▶ 抜粋本文

東京民医連

輝け看護!

みんいれんTOKYO(機関紙)の「輝け看護!」コーナーから

本人・家族の思いに寄り添う

 東都協議会グループでは、1年前から「柳原・千住地域医療・介護相談センター」を開設し、平日の午前・午後、開設する事業所を巡回しながら各専門職が交代で相談窓口に出ています。
 10月の某日、健愛クリニックで開設していた相談窓口に座っていると、慌てた様子で「柳原病院ですか?」と声をかけてきた80代のAさん(女性)がいました。「ここではないですよ…」と柳原病院の場所を案内しようとしましたが「どうかされましたか、よかったら話を聞かせてください」と話しかけると、1週間前、夫のことを相談したが、まだ返事が来ないので、直接柳原病院に話を聞きに行くとのことでした。

▶ 記録一覧
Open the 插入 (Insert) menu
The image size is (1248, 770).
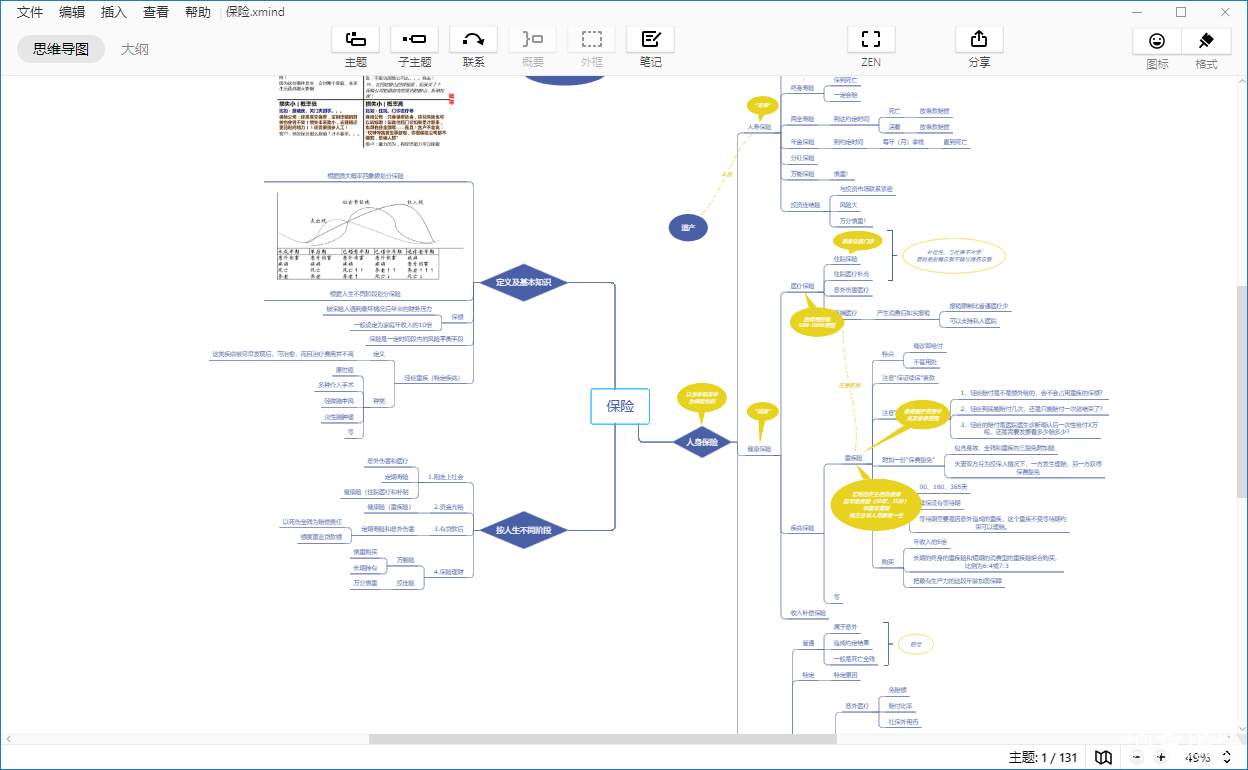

--

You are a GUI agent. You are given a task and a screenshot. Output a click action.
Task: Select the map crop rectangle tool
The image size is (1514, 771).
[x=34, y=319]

▶ 取り組む課題
**a)** 次の記述(i)〜(iii)は、抜粋の内容と合っていますか?それぞれ「はい」か「いいえ」で答え、判断の決め手となる抜粋の言葉をそのまま引用してください。
(i) 相談センターは1年前から開設されている。
(ii) Aさんは健愛クリニックを探して相談窓口に声をかけた。
(iii) Aさんが夫のことを相談したのは3日前である。
**b)** 抜粋のうち、「みんいれんTOKYO(機関紙)の「輝け看護!」コーナーから」を含む語句から書き始め、「を聞きに行くとのことでした。」で終わる部分を、「健愛クリニック」を「別の診療所」に入れ替えて書き直してもらえますか?
記録はここでは一切使いません。

▶ 各課題の解答
**a)**
(i) はい:『1年前から「柳原・千住地域医療・介護相談センター」を開設し』
(ii) いいえ:『慌てた様子で「柳原病院ですか?」と声をかけてきた』
(iii) いいえ:『1週間前、夫のことを相談したが』

**b)**
みんいれんTOKYO(機関紙)の「輝け看護!」コーナーから

本人・家族の思いに寄り添う

 東都協議会グループでは、1年前から「柳原・千住地域医療・介護相談センター」を開設し、平日の午前・午後、開設する事業所を巡回しながら各専門職が交代で相談窓口に出ています。
 10月の某日、別の診療所で開設していた相談窓口に座っていると、慌てた様子で「柳原病院ですか?」と声をかけてきた80代のAさん(女性)がいました。「ここではないですよ…」と柳原病院の場所を案内しようとしましたが「どうかされましたか、よかったら話を聞かせてください」と話しかけると、1週間前、夫のことを相談したが、まだ返事が来ないので、直接柳原病院に話を聞きに行くとのことでした。